As keepers of the flame of free market capitalism, one can understand Government’s reluctance to become involved in takeovers.
The notion that the £3.5billion offer by Czech sphinx Daniel Kretinsky ‘is ultimately a matter for the current owners’ is away with the birds.
One only has to look at the disastrous record of privatised utilities that have fallen into overseas or private equity hands to know that handing the keys of the Royal Mail’s domestic and European fleet to a mysterious Czech billionaire can only lead to pain for stakeholders.
It is easy for any bidder to promise to abide by the regulatory rules such as the Universal Service Obligation (USO).
Enforcing them once ownership has shifted overseas is a different matter.

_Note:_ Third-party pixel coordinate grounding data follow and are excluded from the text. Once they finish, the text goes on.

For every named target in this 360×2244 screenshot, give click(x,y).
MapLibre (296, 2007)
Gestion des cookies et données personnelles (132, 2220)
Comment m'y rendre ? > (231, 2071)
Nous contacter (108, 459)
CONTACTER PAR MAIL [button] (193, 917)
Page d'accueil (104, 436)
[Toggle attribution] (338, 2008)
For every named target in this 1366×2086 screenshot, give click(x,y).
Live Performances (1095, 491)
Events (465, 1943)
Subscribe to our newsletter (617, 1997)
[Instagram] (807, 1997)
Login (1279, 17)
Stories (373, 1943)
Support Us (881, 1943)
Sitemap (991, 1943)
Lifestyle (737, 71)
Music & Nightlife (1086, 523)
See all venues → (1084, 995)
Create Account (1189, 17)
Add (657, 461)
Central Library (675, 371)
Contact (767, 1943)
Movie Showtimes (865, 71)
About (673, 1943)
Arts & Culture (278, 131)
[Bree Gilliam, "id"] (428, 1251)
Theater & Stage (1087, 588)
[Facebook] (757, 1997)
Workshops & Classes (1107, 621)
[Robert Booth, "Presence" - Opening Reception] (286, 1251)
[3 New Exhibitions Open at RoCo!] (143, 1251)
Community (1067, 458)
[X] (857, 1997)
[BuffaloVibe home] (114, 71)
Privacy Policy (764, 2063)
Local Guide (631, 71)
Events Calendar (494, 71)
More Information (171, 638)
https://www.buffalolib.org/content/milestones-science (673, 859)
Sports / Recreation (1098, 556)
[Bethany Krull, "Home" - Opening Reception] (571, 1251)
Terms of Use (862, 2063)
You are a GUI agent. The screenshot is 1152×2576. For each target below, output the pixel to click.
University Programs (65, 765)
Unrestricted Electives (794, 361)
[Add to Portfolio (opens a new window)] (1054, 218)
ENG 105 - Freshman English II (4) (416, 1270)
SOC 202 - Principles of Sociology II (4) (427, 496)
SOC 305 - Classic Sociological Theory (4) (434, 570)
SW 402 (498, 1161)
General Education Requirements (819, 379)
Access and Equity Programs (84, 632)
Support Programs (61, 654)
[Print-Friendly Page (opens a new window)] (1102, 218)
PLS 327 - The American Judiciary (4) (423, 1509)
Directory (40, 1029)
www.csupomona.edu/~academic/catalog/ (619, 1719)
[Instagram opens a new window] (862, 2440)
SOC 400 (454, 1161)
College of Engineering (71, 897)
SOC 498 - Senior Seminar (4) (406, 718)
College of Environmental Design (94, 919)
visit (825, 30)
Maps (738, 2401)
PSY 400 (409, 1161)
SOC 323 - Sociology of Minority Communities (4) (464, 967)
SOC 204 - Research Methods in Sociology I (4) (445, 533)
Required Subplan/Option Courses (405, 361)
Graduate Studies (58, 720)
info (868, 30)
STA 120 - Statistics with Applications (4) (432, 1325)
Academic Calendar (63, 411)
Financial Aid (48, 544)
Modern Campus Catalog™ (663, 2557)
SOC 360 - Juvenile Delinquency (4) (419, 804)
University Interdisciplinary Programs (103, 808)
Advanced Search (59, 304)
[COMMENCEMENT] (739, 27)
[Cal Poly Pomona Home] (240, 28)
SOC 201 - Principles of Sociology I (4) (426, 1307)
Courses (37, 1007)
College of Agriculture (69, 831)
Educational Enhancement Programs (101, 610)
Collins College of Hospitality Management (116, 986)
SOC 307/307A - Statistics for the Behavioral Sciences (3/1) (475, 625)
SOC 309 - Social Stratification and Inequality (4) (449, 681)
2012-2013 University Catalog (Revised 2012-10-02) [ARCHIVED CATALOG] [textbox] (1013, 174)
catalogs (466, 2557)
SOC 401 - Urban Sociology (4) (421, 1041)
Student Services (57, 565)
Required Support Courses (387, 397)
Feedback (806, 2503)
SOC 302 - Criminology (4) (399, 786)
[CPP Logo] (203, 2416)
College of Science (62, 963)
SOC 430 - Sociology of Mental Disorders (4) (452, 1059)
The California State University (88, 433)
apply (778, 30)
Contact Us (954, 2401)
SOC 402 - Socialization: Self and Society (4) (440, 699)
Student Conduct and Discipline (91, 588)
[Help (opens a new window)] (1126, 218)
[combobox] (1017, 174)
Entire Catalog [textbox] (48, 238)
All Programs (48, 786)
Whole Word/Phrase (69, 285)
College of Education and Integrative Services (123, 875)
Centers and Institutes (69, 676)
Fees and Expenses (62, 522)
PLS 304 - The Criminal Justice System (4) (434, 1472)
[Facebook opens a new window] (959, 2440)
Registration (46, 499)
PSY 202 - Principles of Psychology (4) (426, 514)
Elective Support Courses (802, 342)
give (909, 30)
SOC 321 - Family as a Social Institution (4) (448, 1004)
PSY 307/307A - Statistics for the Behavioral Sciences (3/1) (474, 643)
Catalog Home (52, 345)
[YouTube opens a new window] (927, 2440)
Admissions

Uncertain future: Royal Mail-owner International Distribution Services is poised to accept a takeover offer worth £3.5bn from Czech billionaire Daniel Kretinsky
Government also needs to recognise that stakeholders, the workforce, customers, Whitehall, the security services and many others have a keen interest in what happens to the Royal Mail.
Its flaccid response was a sharp reminder of events a decade ago when America’s Pfizer bid for AstraZeneca.
The immediate response of Chancellor George Osborne and others was ‘bring it on’. If that had happened, Astra’s progress to become the most valued company in the FTSE 100 would have been stymied.
There is so much about the Kretinsky approach that we don’t know. Where does his wealth originate?
Is this going to be a deal paid for with structured debt and what will it mean for future investment in the postal service?
Will Kretinsky want his image on stamps and post boxes?
Financing is critical. One only has to look at Thames Water to recognise that the goal of greedy overseas owners is to extract cash while the going is good and head for the hills when it all goes wrong.
The departure of Michael McNicholas, of Canadian pension fund Omers, from the board symbolises the cut-and-run effect.
Royal Mail will have to pass several regulatory barriers. If the National Security and Investment Act, passed under Tory rule, were doing its stuff, the deal would be blocked at the first hurdle.
At the time of privatisation, the Government effectively took on responsibility for a pension fund which swings wildly between deficit and surplus.
Whether taxpayers should be obliged to take on this risk should control pass to an foreign owner would need to be clarified.
Ofcom’s plan for the USO, which includes a more pricey but reliable first class service, needs to be rapidly implemented.
The Kretinsky deal must be blocked on public interest grounds. Free marketeers must understand that there are boundaries which should never be crossed.
Ringing changes
The Post Office’s former relation BT, spun off in 1981, also has a billionaire on its share register.
The French-Israeli telecoms tycoon Patrick Drahi increased his stake to 24.5 per cent a year ago and there has been endless speculation that, together with another big shareholder Deutsche Telecom, it too could be a bid target.
BT is moving to restore shareholder confidence after a bout of short-selling. Boss Allison Kirkby is making big decisions.
She is pulling back from global services at a cost of £488million but will concentrate on UK enterprise and growing income from security.
More efficient roll-out of broadband should lower the cost of the pledge to provide full fibre broadband to 25m households by 2026.
A cash flow promise of £1.5billion in 2025 against £1.3billion has been put in place and the dividend lifted. Kirkby and chairman Adam Crozier have more than a passing interest in how the assault on Royal Mail works out.
Royal flush
Just as Royal Mail is threatened, the National Portrait Gallery fights back with an exhibition of pictures of members of the Royal Family from the last hundred years.
The exhibit includes the ‘diamond dust’ Andy Warhol tribute to Queen Elizabeth II and the 40th birthday portrait of the Princess of Wales.
The message: don’t dare touch the King’s best profile on our postage stamps.